— start Supplied text —

I'm having a heck of a time with my new well pump. The old pump split out at the pump bearings. It was installed in '84, and rebuilt in '98. We bought the place in '01. I went to Sears and got a new pump, exactly the same as the old except a 1 hp instead of a 3/4 hp. With all the discounts, horsetrading, etc. I paid $214.00. I thought I got a good deal...

But......

I have two problems that are driving me nuts.

1. The smaller well hose fitting just will not stop dripping at the pump housing thread. The pump housing is a very hard black plastic. I've seen it before..it's tough stuff. I went to Home Depot and got new fittings and Teflon tape. The fittings were gray plastic, threaded on one end to go into the pump and the other end "barbed" to fit into a hose, then tighted by a hose clamp. I've wrapped two different threaded 1 1/4 fittings with Teflon. The first fitting I wrapped with one layer of tape, the second fitting I wrapped with 3-4 layers of Teflon. I cinched them up to what I though snug, but not super tight. I'm afraid I'll strip the threads. At 40# they just start leaking and at shut offf of 60#, both still dripped about a drop a second...What's going on? The other grey fittings don't leak. Should I try a different plastic fitting, or even copper...or did I get a bad female thread in the pump housing? Your thoughts would be appreciated.

— end Supplied text —
— start Information supplied —

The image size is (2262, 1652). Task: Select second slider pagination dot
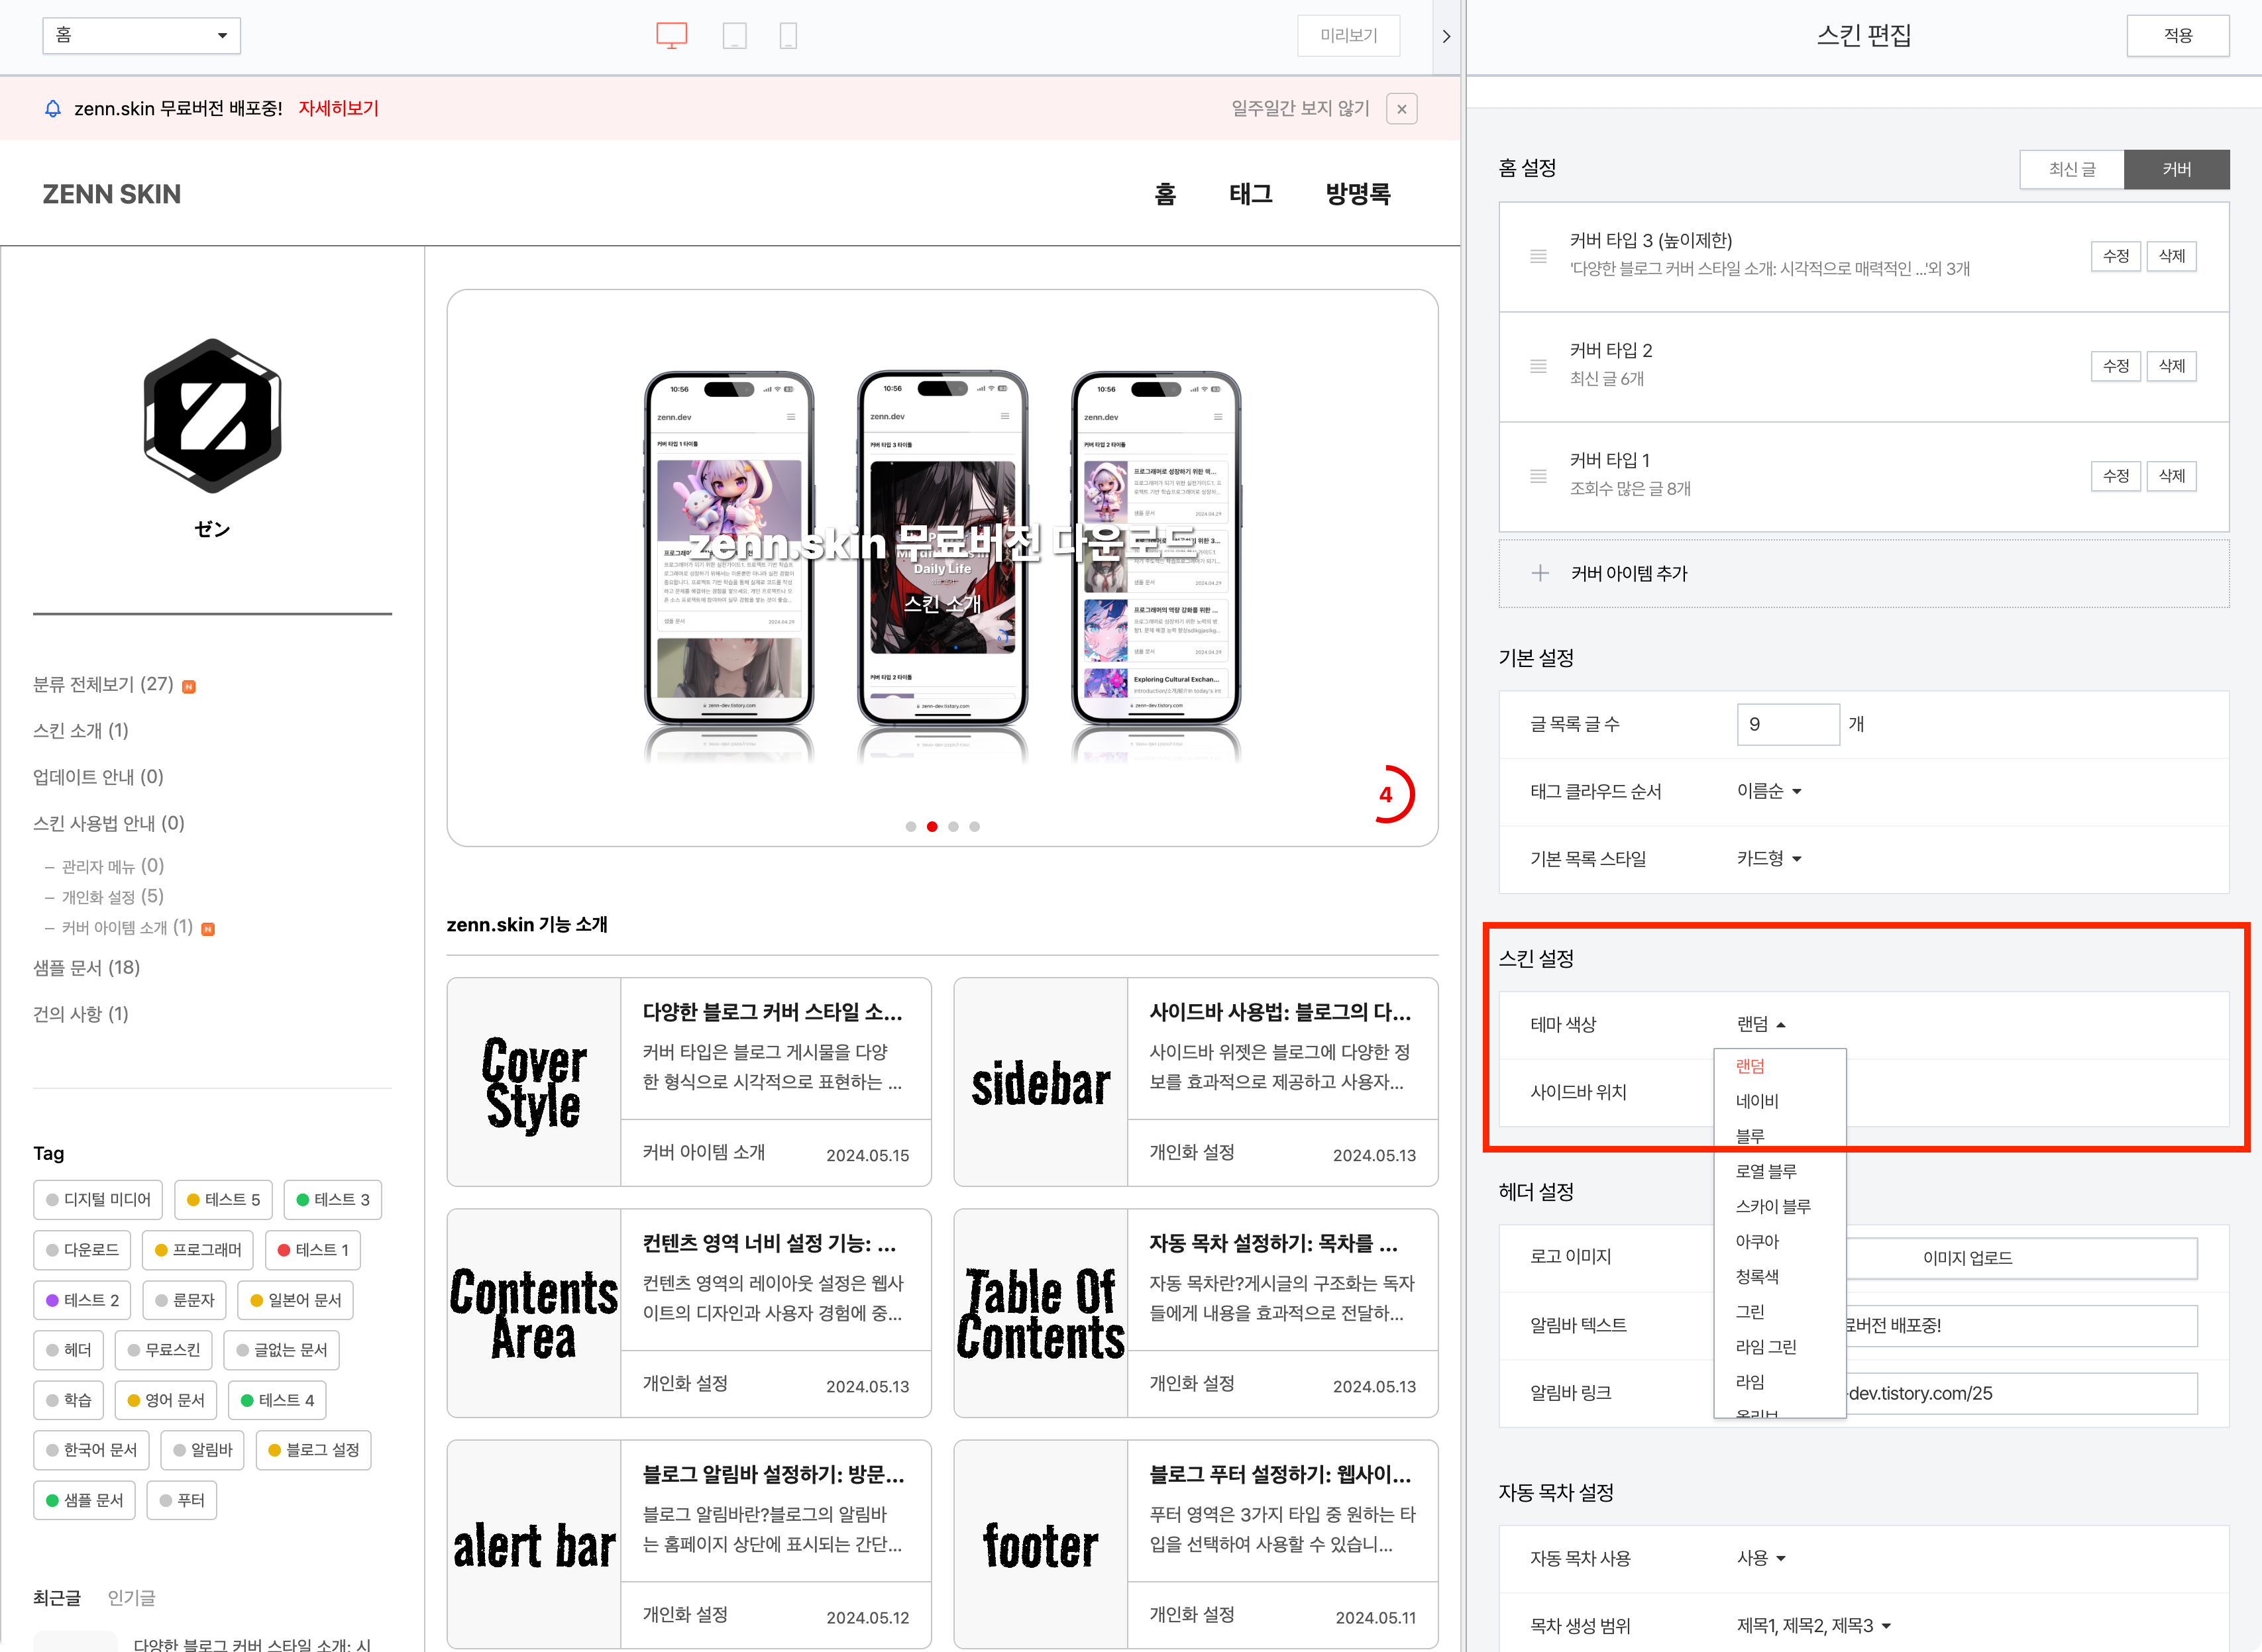[932, 826]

— end Information supplied —

» Task
Using the well pump post, answer yes or no to whether each statement agrees with it, and quote the words that settle it: (a) The new pump is stronger than the old one. (b) The second fitting was wrapped with a single layer of tape. (c) The fittings from Home Depot were made of copper.

» Task answer
(a) Yes: "a 1 hp instead of a 3/4 hp"
(b) No: "the second fitting I wrapped with 3-4 layers of Teflon"
(c) No: "The fittings were gray plastic"